Le puissant mouvement de protestation qui se développe dans les universités et les organismes de recherche, comme dans le monde du travail, n’a qu’une seule signification : le rejet massif, largement majoritaire de la politique instaurée par Sarkozy et Mme Pécresse dès le début du quinquennat.
Le PCF s’en félicite ; il n’a eu de cesse de montrer dès l’origine les dangers de la loi LRU , il a mis toutes ses forces militantes et parlementaires en œuvre pour que la Loi et les décrets en préparation soient mis en échec ; cette politique tourne le dos aux défis de l’avenir.
L’avenir a besoin de l’indépendance intellectuelle des chercheurs et des universitaires ; le pouvoir la bafoue ;
L’avenir suppose la mise en coopération des potentiels publics de formation, de recherche fondamentale, technologique et industrielle ; le pouvoir entend soumettre la conquête des savoirs à la logique de la concurrence « libre et non faussée ». L’avenir suppose de puissants programmes de recherche publique ; le pouvoir dépèce ses fleurons.

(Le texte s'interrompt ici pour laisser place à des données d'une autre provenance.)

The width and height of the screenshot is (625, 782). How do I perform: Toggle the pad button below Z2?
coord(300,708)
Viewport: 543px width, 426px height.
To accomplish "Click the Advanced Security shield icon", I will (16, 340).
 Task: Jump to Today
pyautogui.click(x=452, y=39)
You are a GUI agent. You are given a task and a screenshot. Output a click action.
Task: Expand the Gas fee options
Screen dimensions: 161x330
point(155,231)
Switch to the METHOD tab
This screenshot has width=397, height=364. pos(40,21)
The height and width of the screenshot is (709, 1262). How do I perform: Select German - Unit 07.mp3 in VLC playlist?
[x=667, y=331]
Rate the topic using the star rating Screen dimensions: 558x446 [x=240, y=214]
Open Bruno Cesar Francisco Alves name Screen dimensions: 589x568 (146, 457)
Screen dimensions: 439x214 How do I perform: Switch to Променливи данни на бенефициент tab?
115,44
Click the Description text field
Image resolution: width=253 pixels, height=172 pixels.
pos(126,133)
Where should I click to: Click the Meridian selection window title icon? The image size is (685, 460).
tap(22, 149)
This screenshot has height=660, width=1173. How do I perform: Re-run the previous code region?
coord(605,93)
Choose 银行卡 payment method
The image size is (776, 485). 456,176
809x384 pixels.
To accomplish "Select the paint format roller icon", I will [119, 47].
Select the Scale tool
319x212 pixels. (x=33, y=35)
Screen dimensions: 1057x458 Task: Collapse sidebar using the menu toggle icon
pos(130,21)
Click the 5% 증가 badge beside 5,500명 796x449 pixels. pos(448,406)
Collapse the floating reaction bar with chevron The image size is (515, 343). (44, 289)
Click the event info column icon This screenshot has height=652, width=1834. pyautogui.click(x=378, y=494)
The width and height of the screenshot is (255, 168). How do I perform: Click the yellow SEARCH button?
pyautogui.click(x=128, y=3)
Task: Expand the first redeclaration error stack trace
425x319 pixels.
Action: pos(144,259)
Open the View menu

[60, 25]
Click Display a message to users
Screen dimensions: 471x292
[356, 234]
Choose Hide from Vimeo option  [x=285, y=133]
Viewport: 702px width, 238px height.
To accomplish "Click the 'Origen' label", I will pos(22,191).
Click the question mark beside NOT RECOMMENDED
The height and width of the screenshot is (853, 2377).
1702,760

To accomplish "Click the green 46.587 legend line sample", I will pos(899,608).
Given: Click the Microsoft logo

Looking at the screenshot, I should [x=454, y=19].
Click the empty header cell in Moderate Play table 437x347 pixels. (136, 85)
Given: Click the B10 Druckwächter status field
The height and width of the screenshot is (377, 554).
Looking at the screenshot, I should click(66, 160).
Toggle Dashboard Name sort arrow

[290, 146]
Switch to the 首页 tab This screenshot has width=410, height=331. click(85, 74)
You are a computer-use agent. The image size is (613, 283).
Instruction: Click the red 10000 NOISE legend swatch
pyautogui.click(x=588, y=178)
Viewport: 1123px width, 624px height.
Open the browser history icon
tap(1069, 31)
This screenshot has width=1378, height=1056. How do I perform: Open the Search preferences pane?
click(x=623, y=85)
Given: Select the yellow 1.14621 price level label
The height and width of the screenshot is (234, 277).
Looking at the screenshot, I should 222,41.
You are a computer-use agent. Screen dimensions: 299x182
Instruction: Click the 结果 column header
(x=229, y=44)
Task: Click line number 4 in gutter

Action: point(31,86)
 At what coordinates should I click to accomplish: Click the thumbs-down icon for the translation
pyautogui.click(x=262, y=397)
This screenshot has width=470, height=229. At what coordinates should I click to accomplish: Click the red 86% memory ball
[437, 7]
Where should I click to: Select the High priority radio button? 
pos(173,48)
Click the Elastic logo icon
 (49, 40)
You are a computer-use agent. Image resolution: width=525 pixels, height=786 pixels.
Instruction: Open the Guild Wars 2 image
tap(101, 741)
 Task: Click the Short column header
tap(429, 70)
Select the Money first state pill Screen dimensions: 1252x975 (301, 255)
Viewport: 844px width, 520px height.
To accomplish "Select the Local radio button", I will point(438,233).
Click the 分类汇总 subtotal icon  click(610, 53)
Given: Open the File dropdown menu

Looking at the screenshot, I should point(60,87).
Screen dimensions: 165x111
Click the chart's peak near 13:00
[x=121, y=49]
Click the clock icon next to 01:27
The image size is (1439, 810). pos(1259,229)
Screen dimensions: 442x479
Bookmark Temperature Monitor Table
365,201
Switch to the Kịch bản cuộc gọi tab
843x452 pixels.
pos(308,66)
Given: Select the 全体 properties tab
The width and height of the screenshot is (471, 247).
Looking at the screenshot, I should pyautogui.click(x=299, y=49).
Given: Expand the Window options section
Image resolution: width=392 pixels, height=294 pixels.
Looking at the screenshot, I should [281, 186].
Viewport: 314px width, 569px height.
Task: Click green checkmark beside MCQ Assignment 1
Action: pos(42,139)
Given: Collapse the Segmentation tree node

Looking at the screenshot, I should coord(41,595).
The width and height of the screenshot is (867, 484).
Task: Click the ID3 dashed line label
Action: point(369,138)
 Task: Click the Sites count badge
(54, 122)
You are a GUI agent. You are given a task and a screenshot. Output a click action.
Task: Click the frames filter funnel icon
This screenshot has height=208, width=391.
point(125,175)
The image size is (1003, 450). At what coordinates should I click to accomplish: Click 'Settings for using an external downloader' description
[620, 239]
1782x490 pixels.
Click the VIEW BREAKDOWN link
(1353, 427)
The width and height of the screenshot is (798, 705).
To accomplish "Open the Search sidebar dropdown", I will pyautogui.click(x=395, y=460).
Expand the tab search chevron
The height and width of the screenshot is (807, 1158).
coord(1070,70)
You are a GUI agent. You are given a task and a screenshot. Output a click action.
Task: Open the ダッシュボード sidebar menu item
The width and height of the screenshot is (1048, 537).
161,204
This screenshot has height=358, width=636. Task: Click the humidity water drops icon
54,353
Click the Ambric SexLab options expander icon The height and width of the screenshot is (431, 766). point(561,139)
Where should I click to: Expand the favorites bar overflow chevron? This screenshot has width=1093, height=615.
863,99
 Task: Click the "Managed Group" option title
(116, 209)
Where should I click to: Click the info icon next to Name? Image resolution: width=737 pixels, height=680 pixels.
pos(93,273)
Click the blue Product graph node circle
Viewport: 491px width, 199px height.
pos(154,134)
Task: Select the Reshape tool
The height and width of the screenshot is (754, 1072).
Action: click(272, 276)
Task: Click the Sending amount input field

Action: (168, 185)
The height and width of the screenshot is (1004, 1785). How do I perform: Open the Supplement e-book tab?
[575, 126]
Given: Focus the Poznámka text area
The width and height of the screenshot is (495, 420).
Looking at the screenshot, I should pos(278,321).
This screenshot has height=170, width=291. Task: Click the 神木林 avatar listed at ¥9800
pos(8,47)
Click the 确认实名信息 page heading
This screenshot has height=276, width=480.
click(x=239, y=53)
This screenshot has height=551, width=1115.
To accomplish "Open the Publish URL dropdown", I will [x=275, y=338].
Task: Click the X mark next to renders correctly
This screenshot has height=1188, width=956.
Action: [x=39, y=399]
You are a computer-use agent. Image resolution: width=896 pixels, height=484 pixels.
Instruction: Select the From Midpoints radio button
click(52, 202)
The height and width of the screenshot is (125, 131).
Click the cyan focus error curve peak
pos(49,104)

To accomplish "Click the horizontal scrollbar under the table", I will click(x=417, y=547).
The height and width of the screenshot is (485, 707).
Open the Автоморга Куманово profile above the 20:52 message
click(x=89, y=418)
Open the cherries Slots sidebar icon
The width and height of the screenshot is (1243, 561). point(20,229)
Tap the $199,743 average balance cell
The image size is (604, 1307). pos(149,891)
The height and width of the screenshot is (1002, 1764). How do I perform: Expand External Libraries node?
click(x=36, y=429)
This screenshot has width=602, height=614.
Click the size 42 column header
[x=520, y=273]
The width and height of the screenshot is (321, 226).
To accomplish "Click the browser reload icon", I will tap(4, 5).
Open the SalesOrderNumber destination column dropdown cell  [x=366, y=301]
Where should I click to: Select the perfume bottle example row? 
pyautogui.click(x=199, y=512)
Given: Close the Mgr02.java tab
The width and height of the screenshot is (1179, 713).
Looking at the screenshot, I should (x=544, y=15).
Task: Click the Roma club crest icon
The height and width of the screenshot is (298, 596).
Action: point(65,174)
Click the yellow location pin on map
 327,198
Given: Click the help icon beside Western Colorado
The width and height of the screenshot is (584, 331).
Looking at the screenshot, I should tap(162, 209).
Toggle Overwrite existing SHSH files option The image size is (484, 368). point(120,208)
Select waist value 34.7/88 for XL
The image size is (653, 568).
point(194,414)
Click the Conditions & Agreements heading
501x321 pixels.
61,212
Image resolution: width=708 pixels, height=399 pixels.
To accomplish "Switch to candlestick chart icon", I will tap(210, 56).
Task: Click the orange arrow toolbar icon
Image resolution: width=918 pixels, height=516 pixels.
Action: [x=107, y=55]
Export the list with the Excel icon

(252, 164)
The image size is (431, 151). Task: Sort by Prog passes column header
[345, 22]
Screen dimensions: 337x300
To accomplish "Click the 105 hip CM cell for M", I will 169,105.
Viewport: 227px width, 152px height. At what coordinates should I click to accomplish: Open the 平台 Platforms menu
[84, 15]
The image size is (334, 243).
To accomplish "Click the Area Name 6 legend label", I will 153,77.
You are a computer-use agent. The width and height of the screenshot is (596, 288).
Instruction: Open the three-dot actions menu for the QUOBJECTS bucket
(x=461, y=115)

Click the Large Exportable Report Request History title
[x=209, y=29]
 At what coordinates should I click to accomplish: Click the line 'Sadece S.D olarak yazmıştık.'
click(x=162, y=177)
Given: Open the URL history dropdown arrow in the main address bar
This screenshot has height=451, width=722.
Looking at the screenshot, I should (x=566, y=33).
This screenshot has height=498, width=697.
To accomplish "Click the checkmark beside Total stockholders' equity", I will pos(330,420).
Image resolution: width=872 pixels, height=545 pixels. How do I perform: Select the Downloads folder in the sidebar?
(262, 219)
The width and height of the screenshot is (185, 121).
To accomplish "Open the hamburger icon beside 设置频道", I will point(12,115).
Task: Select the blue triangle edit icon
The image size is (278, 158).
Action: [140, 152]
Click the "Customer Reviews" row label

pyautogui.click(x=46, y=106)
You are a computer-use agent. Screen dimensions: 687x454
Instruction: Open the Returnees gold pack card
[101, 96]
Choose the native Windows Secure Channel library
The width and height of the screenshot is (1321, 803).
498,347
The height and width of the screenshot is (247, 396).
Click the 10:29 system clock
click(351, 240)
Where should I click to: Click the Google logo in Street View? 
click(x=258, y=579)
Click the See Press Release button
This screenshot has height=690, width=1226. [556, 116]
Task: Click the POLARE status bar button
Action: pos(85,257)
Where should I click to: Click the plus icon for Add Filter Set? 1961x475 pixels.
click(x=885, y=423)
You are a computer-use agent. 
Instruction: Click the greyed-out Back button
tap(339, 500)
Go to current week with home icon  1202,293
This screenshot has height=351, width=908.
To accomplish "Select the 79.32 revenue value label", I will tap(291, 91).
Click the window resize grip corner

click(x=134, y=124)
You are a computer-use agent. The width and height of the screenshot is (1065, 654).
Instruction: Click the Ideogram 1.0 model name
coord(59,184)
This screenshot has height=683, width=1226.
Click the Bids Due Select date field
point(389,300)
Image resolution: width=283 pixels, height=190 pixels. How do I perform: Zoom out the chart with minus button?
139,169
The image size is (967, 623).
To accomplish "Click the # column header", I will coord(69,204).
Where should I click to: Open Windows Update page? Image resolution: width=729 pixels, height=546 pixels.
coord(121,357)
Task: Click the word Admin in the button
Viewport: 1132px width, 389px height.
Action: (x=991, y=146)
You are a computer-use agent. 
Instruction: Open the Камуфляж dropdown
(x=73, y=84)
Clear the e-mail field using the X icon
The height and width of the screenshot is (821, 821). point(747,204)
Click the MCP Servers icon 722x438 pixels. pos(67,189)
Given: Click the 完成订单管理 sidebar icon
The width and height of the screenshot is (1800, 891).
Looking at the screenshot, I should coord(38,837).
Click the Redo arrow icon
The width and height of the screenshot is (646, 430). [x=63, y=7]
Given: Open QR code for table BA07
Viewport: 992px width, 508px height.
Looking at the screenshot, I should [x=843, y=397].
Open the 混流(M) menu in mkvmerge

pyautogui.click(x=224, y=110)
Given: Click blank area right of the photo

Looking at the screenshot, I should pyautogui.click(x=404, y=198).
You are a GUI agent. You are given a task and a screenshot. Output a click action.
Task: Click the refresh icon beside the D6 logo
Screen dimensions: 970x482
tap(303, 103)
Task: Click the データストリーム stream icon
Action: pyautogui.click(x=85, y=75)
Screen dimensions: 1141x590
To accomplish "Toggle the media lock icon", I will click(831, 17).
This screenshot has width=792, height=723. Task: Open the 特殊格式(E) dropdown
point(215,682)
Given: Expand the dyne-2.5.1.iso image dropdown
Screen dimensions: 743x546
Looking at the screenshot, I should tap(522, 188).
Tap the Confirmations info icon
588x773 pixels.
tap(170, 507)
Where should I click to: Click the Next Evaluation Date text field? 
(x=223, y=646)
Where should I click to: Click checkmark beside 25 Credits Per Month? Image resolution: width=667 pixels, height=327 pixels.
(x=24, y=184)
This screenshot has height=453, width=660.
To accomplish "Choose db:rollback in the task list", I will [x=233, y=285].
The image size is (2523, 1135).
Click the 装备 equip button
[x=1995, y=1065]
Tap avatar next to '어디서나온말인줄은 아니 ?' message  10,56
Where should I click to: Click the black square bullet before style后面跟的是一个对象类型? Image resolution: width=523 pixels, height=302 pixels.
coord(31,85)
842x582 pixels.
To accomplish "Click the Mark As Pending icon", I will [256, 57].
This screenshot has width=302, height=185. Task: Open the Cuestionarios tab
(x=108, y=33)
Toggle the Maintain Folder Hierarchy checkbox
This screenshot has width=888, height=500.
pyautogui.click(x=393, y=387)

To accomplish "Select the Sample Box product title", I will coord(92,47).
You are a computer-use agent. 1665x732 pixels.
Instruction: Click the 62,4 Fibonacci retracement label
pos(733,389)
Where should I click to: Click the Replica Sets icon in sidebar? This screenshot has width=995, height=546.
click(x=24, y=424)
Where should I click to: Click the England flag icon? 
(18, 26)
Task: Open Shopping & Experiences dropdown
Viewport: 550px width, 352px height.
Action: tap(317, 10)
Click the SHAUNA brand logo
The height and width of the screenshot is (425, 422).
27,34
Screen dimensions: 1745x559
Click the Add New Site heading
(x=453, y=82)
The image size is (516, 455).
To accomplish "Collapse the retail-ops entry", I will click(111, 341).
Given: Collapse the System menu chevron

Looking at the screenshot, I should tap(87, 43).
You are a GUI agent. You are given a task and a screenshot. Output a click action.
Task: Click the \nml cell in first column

L’avenir a besoin de démocratie vivante, il a besoin de libérer comme jamais l’initiative créatrice ; le pouvoir renforce, au contraire, la contrainte étatique, il corsète toute expression critique.
Tout ceci a un sens : face à la crise du capitalisme mondialisé, Sarkozy, Fillon et Pécresse accélèrent encore le rythme de leur politique dévastatrice ; ils trouvent des milliards pour sauver un système bancaire et financier en débâcle pour poursuivre les mêmes gâchis, ils comptent chaque centime pour les services publics qu’ils démantèlent et privatisent ; ils entendent faire payer les conséquences d’une crise que leur politique a provoquée au monde du travail.
Dans l’immédiat, Mme Pécresse n’a aucun choix ; elle doit abandonner sans retour les textes sur lesquels elle s’obstine ; elle doit enfin ouvrir non une « concertation » vide de sens mais une négociation effective avec les principaux acteurs .Cette négociation doit prendre tout le temps nécessaire, sans faux fuyants.
Le PCF appuie totalement le mouvement actuel des universitaires des chercheurs et des étudiants ; il prend et prendra toutes les initiatives nécessaires à la construction de l’alternative de gauche dont le pays a maintenant un urgent besoin.